3.      This act shall take effect immediately.

 

 

STATEMENT

 

     This bill would prohibit the investment of New Jersey public employee retirement funds in any company, country, or country’s instrumentality that avoids its Superfund obligations to the State by filing for bankruptcy or otherwise rendering a company or instrumentality incapable of fulfilling its responsibilities, in whole or in part, for a Superfund site in the State for which it has been identified as a responsible party.

     The Diamond Alkali Company Superfund Site has had a detrimental effect on the State’s soil, waters, air, and people.  The contaminants from the site have tainted the fish and wildlife in the area of the Passaic River that was impacted to the point that prohibitions and advisories on consumption of fish and crabs from the area are in place. 

     After a long-awaited decision from the United States Environmental Protection Agency (EPA), in March 2016, the EPA announced that remediation of the Diamond Alkali Company Superfund site would cost $1.38 billion.
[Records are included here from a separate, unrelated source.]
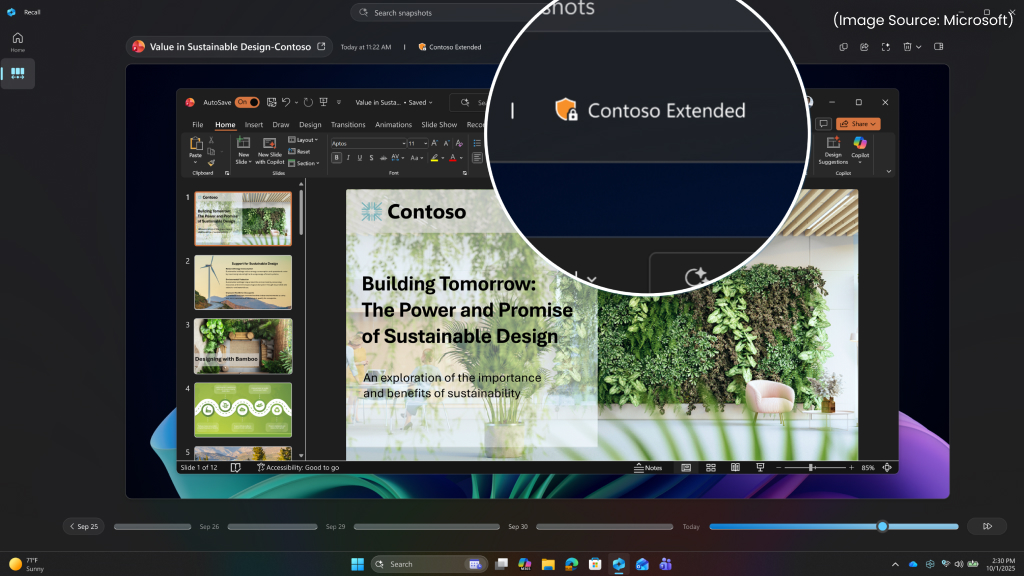Image resolution: width=1024 pixels, height=576 pixels.
Task: Open the Notes pane from status bar
Action: click(x=647, y=467)
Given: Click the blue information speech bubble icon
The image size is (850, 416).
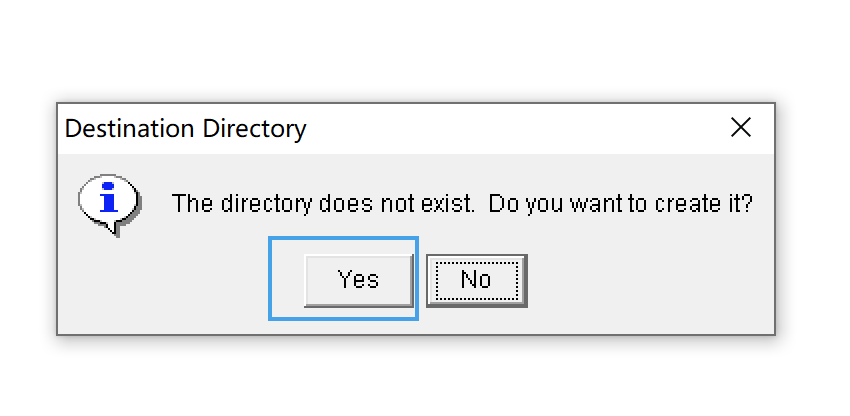Looking at the screenshot, I should (110, 204).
     Just three months following this announcement, YPF S.A., the Argentinian state-owned company that acquired Maxus Energy Corporation (previously Diamond Alkali Company) placed Maxus Energy into bankruptcy, ultimately stripping it of its assets and leaving it unable to fulfill its Superfund obligations for the Diamond Alkali site. Nevertheless, YPF S.A. remains a profitable business.

     Considering the devastating impact these Superfund sites have on the State’s residents and the environment, entities avoiding their Superfund obligations should be aware that avoiding such responsibility will not be without consequence.